Sunday, April 29

Sunday April 29, 2 – 4 pm
2501B Trailside Dr., Austin, TX (off Robert E. Lee near Zilker Park)

This will be our last meeting at Cory’s apartment. I would like to discuss the direction of this group and the venue for the following week.


4 Responses to “Sunday, April 29”

  1. Nevitt Reesor Says:

    Thank you for sharing your wisdom with us and for tolerating my sometimes annoying questions with grace and kindness. As I’ve thought about your comments regarding essential Buddhism and the crucial role of monastics in the Buddhist community, the following concern came to mind. Emphasis upon the superior depth and authenticity of monastic experience, knowledge, and wisdom might actually discourage some lay practitioners. If our experience is relatively pale reflection of the monk’s encounter with Reality, and if our understanding is relatively poor or even erroneous in comparison to the advanced monk’s, and if we are unlikely to have sufficient opportunity to approach the Buddhist ideal except at a significant remove, one might wonder whether there is really any point to the practice, other than perhaps some degree of contentment and happiness in this life. I’m not sure this will be a great motivation for many lay people to pursue Buddhist practice. In other words, one might ask, “Why is it worth the effort for a lay person to practice Buddhism?”

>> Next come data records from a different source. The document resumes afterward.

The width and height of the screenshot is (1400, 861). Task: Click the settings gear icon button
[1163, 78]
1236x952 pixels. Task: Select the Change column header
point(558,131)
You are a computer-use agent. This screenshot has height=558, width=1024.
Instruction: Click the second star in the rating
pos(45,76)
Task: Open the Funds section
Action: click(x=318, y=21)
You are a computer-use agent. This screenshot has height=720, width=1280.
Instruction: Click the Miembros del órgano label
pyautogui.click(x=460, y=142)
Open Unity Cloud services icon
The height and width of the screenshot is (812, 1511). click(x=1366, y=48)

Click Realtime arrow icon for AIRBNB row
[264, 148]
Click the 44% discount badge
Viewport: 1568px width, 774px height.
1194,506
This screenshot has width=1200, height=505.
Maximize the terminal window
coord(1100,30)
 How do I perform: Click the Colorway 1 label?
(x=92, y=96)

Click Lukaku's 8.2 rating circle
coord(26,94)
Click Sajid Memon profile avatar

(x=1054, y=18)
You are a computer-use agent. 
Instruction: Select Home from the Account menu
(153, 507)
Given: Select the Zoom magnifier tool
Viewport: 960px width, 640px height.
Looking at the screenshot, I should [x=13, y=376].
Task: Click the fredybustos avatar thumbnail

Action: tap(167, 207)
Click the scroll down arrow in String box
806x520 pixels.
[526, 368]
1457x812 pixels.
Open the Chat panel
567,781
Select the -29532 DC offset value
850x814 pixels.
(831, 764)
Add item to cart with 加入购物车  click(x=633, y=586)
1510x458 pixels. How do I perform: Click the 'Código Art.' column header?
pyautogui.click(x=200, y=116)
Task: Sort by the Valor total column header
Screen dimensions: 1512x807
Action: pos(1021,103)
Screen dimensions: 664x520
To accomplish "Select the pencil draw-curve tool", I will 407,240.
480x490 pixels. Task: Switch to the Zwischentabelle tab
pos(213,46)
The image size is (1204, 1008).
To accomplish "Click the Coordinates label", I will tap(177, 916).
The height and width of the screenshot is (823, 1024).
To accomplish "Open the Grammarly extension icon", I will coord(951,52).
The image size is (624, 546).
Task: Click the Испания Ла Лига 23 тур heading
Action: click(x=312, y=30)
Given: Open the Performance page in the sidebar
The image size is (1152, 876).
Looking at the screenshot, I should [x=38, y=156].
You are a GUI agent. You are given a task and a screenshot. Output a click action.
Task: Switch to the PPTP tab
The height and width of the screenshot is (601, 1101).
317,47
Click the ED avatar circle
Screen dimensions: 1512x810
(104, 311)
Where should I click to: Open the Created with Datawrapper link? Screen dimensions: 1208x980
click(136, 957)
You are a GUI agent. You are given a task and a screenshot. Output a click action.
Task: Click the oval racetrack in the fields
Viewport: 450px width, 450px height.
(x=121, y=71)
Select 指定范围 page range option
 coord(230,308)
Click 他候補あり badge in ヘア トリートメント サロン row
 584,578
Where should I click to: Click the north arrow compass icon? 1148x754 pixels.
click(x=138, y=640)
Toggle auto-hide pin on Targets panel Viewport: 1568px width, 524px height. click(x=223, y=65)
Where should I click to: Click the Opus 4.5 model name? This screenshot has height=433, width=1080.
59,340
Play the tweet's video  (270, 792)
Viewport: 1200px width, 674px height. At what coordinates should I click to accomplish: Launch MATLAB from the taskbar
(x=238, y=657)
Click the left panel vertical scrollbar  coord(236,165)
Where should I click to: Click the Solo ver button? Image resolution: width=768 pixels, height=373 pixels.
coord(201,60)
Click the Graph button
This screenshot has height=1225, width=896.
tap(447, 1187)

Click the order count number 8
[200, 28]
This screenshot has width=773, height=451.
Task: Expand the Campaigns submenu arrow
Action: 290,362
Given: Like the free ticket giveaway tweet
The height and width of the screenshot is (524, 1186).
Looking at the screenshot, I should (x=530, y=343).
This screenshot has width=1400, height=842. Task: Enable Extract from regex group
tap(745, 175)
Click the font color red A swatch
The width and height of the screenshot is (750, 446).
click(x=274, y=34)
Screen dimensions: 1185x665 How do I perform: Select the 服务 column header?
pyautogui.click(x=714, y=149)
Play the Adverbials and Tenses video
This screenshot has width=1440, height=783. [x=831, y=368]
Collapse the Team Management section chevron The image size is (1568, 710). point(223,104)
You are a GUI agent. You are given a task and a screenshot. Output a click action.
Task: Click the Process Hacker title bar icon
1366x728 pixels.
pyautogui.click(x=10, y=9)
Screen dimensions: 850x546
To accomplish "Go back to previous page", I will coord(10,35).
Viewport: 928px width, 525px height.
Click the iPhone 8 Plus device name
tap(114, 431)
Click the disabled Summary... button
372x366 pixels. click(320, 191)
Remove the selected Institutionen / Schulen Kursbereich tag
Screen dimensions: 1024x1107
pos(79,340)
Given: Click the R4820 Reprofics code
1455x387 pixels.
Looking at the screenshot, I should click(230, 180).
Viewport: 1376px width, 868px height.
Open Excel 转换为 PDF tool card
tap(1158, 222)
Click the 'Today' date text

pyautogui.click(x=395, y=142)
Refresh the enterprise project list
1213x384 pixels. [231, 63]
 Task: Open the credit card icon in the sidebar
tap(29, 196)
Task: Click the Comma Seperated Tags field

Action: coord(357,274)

    • bhikkhucintita Says:

      Hi, Nevitt.

      Your questions are hardly annoying, your attribution of grace and kindness is probably misplaced.

      I try to make clear that attainment on the Buddhist path is by no means limited to monastics; monastics have just made more room in their lives for Buddhist practice. Also monastics and lay generally both practice a mix of Essential and Folk Buddhism. Again, monastics are more likely to be more firmly centered in Essential Buddhism because they have made more room in their lives for Buddhist study. A committed lay person will still make more progress than an uncommitted monk.

      The reason anyone practices Buddhism is that the rewards don’t only come with full Awakening, which is an extremely rare thing in any case. The rewards are rather cumulative. If you hang around Buddhist circles very long at all this becomes apparent: lotuses are blooming, people are acquiring some remarkable personal qualities. And few are attaining full Awakening (almost no one). There can be no doubt that the effort is worth it.

      Folk Buddhism and Essential Buddhism are both beneficial! In fact a healthy Folk Buddhism is probably generally more immediately beneficial for most people than Essential Buddhism is. What a healthy Folk Buddhism is will be clarified further in my ongoing series.

      It is peculiar, in any case, that someone else’s relative success should be a criterion in evaluating whether one’s own practice is worth it. This is like giving up your job simply because someone else is earning more, or like giving up riding your bicycle, which is making you healthier, because you will never be as fast as Lance Armstrong.

      In brief, it is worth the effort because the benefit is enormous.